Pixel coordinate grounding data
********************

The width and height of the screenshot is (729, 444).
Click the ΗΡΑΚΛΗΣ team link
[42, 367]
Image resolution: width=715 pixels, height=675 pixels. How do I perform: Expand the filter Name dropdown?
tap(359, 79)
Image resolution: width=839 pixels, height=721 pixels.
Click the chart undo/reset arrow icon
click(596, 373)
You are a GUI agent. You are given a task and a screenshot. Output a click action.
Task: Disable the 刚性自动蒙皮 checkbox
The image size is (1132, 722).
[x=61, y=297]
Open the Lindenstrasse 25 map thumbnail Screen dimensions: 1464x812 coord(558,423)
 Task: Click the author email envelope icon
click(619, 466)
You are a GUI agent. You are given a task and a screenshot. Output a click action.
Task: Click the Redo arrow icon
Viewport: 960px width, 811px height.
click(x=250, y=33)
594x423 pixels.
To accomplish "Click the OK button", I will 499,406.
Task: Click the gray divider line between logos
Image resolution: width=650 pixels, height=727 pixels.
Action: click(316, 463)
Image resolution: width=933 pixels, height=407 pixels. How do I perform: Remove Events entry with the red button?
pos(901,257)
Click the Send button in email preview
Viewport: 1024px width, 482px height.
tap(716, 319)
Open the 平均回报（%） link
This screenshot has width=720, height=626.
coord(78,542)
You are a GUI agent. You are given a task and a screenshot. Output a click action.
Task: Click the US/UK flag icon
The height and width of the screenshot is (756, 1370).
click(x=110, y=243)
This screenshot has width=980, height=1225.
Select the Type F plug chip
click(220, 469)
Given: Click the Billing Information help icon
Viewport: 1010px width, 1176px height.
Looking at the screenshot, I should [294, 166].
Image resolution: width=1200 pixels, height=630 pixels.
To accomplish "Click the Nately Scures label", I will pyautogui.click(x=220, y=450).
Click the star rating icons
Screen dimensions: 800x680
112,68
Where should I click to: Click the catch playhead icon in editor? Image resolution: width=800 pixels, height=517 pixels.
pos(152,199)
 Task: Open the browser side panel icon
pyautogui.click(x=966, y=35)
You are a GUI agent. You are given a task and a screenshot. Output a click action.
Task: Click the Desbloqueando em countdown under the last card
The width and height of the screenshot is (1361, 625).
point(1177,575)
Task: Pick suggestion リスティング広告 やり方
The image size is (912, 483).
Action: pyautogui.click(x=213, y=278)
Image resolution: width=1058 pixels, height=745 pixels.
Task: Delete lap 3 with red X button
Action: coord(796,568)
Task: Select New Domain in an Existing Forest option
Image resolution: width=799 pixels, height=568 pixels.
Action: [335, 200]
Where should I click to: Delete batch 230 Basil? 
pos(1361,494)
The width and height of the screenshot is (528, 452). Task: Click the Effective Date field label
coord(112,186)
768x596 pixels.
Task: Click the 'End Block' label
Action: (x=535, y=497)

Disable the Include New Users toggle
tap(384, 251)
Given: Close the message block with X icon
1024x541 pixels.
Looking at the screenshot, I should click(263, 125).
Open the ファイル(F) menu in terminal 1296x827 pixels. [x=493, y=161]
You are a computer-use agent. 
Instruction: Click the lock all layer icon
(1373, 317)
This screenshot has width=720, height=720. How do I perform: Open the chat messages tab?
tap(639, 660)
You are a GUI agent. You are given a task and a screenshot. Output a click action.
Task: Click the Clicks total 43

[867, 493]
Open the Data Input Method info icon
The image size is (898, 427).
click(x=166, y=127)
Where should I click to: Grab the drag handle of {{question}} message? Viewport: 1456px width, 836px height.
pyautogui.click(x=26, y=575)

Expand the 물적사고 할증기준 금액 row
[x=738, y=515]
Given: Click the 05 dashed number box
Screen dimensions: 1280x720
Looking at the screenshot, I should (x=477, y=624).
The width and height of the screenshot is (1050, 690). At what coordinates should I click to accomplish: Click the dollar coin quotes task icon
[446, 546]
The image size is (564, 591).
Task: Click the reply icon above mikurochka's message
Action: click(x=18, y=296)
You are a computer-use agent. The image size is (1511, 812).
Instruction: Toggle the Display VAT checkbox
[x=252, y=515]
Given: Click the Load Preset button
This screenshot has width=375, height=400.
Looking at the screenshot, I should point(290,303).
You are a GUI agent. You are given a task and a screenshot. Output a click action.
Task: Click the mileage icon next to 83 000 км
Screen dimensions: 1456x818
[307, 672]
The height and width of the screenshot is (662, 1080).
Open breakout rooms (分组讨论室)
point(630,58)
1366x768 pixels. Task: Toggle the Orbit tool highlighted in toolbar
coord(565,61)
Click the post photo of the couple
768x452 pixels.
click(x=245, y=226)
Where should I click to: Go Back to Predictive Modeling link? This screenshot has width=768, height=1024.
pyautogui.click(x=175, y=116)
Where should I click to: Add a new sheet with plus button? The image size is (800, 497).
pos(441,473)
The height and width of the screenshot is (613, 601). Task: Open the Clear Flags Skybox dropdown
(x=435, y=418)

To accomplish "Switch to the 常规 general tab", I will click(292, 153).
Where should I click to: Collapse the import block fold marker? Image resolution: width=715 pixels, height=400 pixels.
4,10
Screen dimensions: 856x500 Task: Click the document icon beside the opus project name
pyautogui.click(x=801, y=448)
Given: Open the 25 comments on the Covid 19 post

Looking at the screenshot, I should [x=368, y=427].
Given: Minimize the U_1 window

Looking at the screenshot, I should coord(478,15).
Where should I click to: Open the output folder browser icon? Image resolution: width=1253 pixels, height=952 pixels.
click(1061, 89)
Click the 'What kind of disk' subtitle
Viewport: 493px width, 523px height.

********************

** Exercise **
Retype every record above exactly as written.

** Final answer **
The width and height of the screenshot is (729, 444).
Click the ΗΡΑΚΛΗΣ team link
[42, 367]
Image resolution: width=715 pixels, height=675 pixels. How do I perform: Expand the filter Name dropdown?
tap(359, 79)
Image resolution: width=839 pixels, height=721 pixels.
Click the chart undo/reset arrow icon
click(596, 373)
You are a GUI agent. You are given a task and a screenshot. Output a click action.
Task: Disable the 刚性自动蒙皮 checkbox
The image size is (1132, 722).
[x=61, y=297]
Open the Lindenstrasse 25 map thumbnail Screen dimensions: 1464x812 coord(558,423)
 Task: Click the author email envelope icon
click(619, 466)
You are a GUI agent. You are given a task and a screenshot. Output a click action.
Task: Click the Redo arrow icon
Viewport: 960px width, 811px height.
click(x=250, y=33)
594x423 pixels.
To accomplish "Click the OK button", I will 499,406.
Task: Click the gray divider line between logos
Image resolution: width=650 pixels, height=727 pixels.
Action: click(316, 463)
Image resolution: width=933 pixels, height=407 pixels. How do I perform: Remove Events entry with the red button?
pos(901,257)
Click the Send button in email preview
Viewport: 1024px width, 482px height.
tap(716, 319)
Open the 平均回报（%） link
This screenshot has width=720, height=626.
coord(78,542)
You are a GUI agent. You are given a task and a screenshot. Output a click action.
Task: Click the US/UK flag icon
The height and width of the screenshot is (756, 1370).
click(x=110, y=243)
This screenshot has width=980, height=1225.
Select the Type F plug chip
click(220, 469)
Given: Click the Billing Information help icon
Viewport: 1010px width, 1176px height.
Looking at the screenshot, I should [294, 166].
Image resolution: width=1200 pixels, height=630 pixels.
To accomplish "Click the Nately Scures label", I will pyautogui.click(x=220, y=450).
Click the star rating icons
Screen dimensions: 800x680
112,68
Where should I click to: Click the catch playhead icon in editor? Image resolution: width=800 pixels, height=517 pixels.
pos(152,199)
 Task: Open the browser side panel icon
pyautogui.click(x=966, y=35)
You are a GUI agent. You are given a task and a screenshot. Output a click action.
Task: Click the Desbloqueando em countdown under the last card
The width and height of the screenshot is (1361, 625).
point(1177,575)
Task: Pick suggestion リスティング広告 やり方
The image size is (912, 483).
Action: pyautogui.click(x=213, y=278)
Image resolution: width=1058 pixels, height=745 pixels.
Task: Delete lap 3 with red X button
Action: coord(796,568)
Task: Select New Domain in an Existing Forest option
Image resolution: width=799 pixels, height=568 pixels.
Action: [335, 200]
Where should I click to: Delete batch 230 Basil? 
pos(1361,494)
The width and height of the screenshot is (528, 452). Task: Click the Effective Date field label
coord(112,186)
768x596 pixels.
Task: Click the 'End Block' label
Action: (x=535, y=497)

Disable the Include New Users toggle
tap(384, 251)
Given: Close the message block with X icon
1024x541 pixels.
Looking at the screenshot, I should click(263, 125).
Open the ファイル(F) menu in terminal 1296x827 pixels. [x=493, y=161]
You are a computer-use agent. 
Instruction: Click the lock all layer icon
(1373, 317)
This screenshot has width=720, height=720. How do I perform: Open the chat messages tab?
tap(639, 660)
You are a GUI agent. You are given a task and a screenshot. Output a click action.
Task: Click the Clicks total 43

[867, 493]
Open the Data Input Method info icon
The image size is (898, 427).
click(x=166, y=127)
Where should I click to: Grab the drag handle of {{question}} message? Viewport: 1456px width, 836px height.
pyautogui.click(x=26, y=575)

Expand the 물적사고 할증기준 금액 row
[x=738, y=515]
Given: Click the 05 dashed number box
Screen dimensions: 1280x720
Looking at the screenshot, I should (x=477, y=624).
The width and height of the screenshot is (1050, 690). At what coordinates should I click to accomplish: Click the dollar coin quotes task icon
[446, 546]
The image size is (564, 591).
Task: Click the reply icon above mikurochka's message
Action: click(x=18, y=296)
You are a computer-use agent. The image size is (1511, 812).
Instruction: Toggle the Display VAT checkbox
[x=252, y=515]
Given: Click the Load Preset button
This screenshot has width=375, height=400.
Looking at the screenshot, I should point(290,303).
You are a GUI agent. You are given a task and a screenshot. Output a click action.
Task: Click the mileage icon next to 83 000 км
Screen dimensions: 1456x818
[307, 672]
The height and width of the screenshot is (662, 1080).
Open breakout rooms (分组讨论室)
point(630,58)
1366x768 pixels. Task: Toggle the Orbit tool highlighted in toolbar
coord(565,61)
Click the post photo of the couple
768x452 pixels.
click(x=245, y=226)
Where should I click to: Go Back to Predictive Modeling link? This screenshot has width=768, height=1024.
pyautogui.click(x=175, y=116)
Where should I click to: Add a new sheet with plus button? The image size is (800, 497).
pos(441,473)
The height and width of the screenshot is (613, 601). Task: Open the Clear Flags Skybox dropdown
(x=435, y=418)

To accomplish "Switch to the 常规 general tab", I will click(292, 153).
Where should I click to: Collapse the import block fold marker? Image resolution: width=715 pixels, height=400 pixels.
4,10
Screen dimensions: 856x500 Task: Click the document icon beside the opus project name
pyautogui.click(x=801, y=448)
Given: Open the 25 comments on the Covid 19 post

Looking at the screenshot, I should [x=368, y=427].
Given: Minimize the U_1 window

Looking at the screenshot, I should coord(478,15).
Where should I click to: Open the output folder browser icon? Image resolution: width=1253 pixels, height=952 pixels.
click(1061, 89)
Click the 'What kind of disk' subtitle
Viewport: 493px width, 523px height.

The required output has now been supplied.